3. For occupational health in coke-oven and coal-tar industries:

   • Maintain medical surveillance (lung, skin, bladder, kidney cancers) of currently and formerly exposed workers; risk persists decades after exposure cessation.

4. For coal-ash management:

   • Close and excavate unlined wet impoundments; line and cap dry landfills; ban use of coal ash as residential structural fill. Require groundwater monitoring at the >700 inactive sites newly covered by the 2024 Legacy CCR rule.
   • Make worker PPE (respirators, Tyvek) standard for any ash cleanup; the Kingston litigation establishes both the harm and the standard of care.

5. For households still burning coal indoors:

   • Subsidize switching to LPG, electric induction, or biogas (or at minimum to chimneyed stoves) in the affected provinces of China and in other coal-using regions; the Xuanwei stove-intervention cohorts show large lung-cancer reductions within 5–10 years.

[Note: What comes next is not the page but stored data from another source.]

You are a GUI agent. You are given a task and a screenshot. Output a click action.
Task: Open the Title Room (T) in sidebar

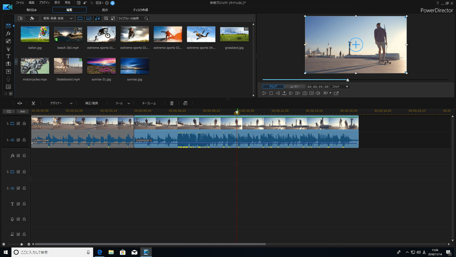click(x=9, y=56)
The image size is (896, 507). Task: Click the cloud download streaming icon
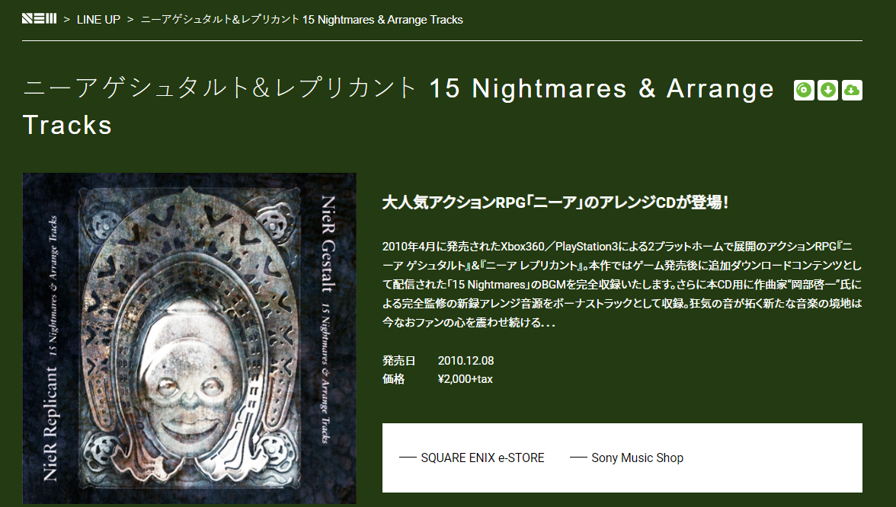click(852, 90)
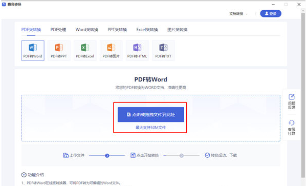306x186 pixels.
Task: Go to the Excel类转换 tab
Action: point(147,30)
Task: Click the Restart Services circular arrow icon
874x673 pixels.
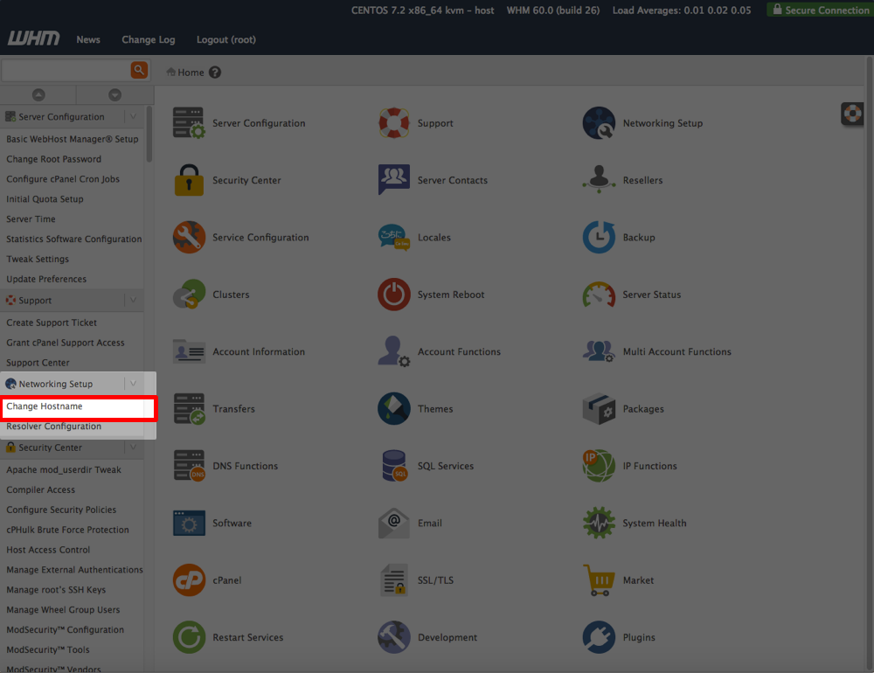Action: click(x=188, y=637)
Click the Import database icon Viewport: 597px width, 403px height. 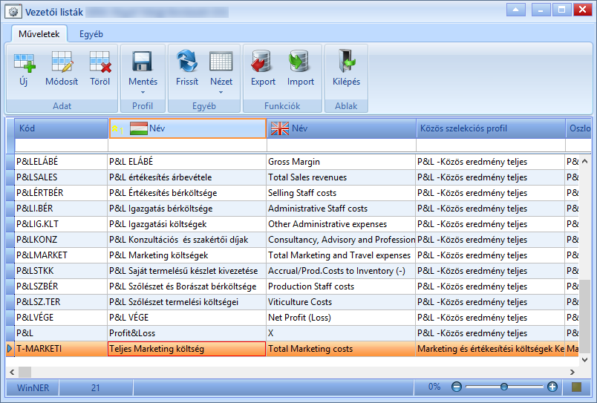tap(300, 61)
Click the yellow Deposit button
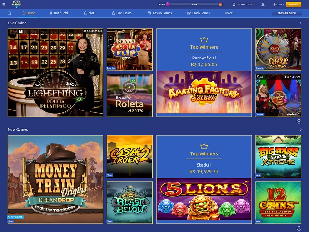Viewport: 309px width, 232px height. click(294, 5)
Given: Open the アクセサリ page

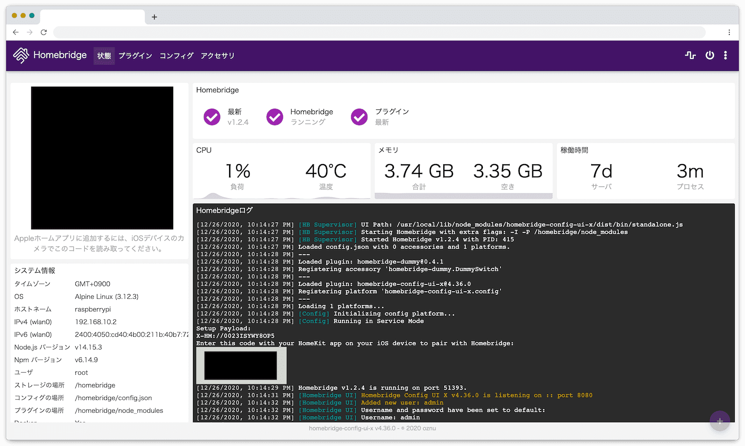Looking at the screenshot, I should [x=217, y=56].
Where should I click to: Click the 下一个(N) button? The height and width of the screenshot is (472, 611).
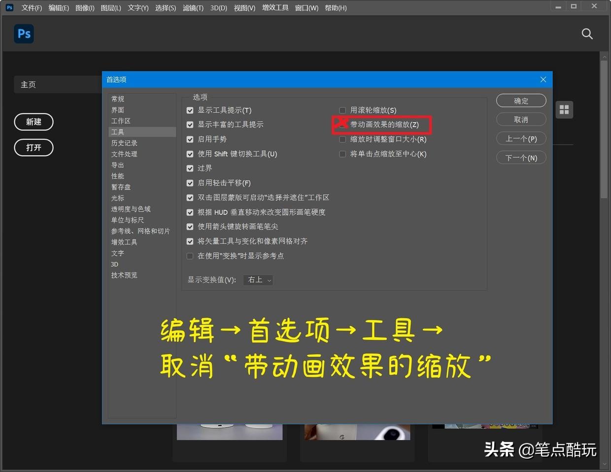click(521, 157)
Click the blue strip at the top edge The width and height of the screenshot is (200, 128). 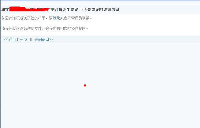[x=100, y=0]
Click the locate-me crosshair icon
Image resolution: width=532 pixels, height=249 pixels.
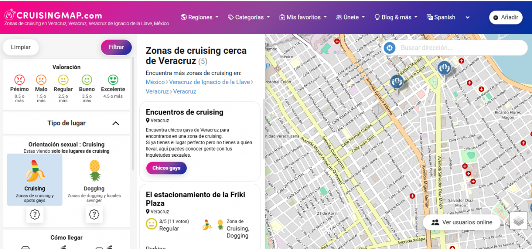[x=389, y=48]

In Guizhou, prioritize replacing high-arsenic and high-fluorine local coal sources for indoor use.

6. For clinicians:

   • Take a coal-exposure history (mining, coke ovens, power-plant proximity, indoor coal use in country of origin, coal-ash community exposure) on lung-cancer, bladder-cancer, and unexplained-fibrosis workups.
   • Screen miners and former miners with low-dose CT per current guidelines; the lung-cancer signal is now well-established and miners are eligible regardless of pack-year history if other risk factors are present.

Caveats

• Causal attribution at the population level relies on modeling. Headline figures like "460,000 U.S. deaths from coal PM2.5" (Henneman) and "8.7 million global deaths from fossil-fuel PM2.5" (Vohra) are products of statistical models combining emissions inventories, atmospheric chemistry/transport models, and concentration-response functions. The Vohra estimate is roughly double the GBD because of the Vodonos CRF; experts continue to debate the appropriate dose–response shape at low exposures.

• Smoking confounding. Many coal-miner and coke-oven cohorts had high smoking prevalence, complicating lung-cancer attribution. Best studies (Steenland silica pool; DEMS) explicitly adjust; effects survive.

• Radon vs. diesel co-exposure in miner cohorts complicates attribution; some analysts argue EPA's residential-radon risk estimates may be inflated because original miner cohorts had unmeasured diesel exhaust (Lipsett et al., PLOS One 2017).
• Indoor coal vs. biomass. The IARC Group 1 designation is specific to indoor coal combustion. Indoor biomass (wood, dung, crop residue) is Group 2A — strong evidence but slightly less definitive — though the GBD burden is larger because more people use biomass than coal indoors.
• Mountaintop-removal community studies (Hendryx and colleagues) consistently find elevated cancer, cardiopulmonary, and birth-defect rates in MTR counties versus non-mining or underground-mining counties, but most rely on ecological/cross-sectional designs and have been critiqued for unmeasured confounding (poverty, smoking, healthcare access). A systematic review (Boyles et al., Environmental Research 2017) judged most studies to have moderate-to-high risk of bias while still concluding the pattern of evidence is consistent with harm.
• Some coke-oven cohort evidence is weaker than the regulatory record implies. The British cohort's lung-cancer excess shrinks substantially when compared to social-class-IV referents; the U.S. Allegheny County evidence remains the strongest.
• Political/regulatory volatility. As of mid-2026, several U.S. protections (MATS update, Legacy Coal Ash Rule, NIOSH staffing) are subject to ongoing rollback and litigation. This affects both ongoing exposures and the surveillance infrastructure that would detect them.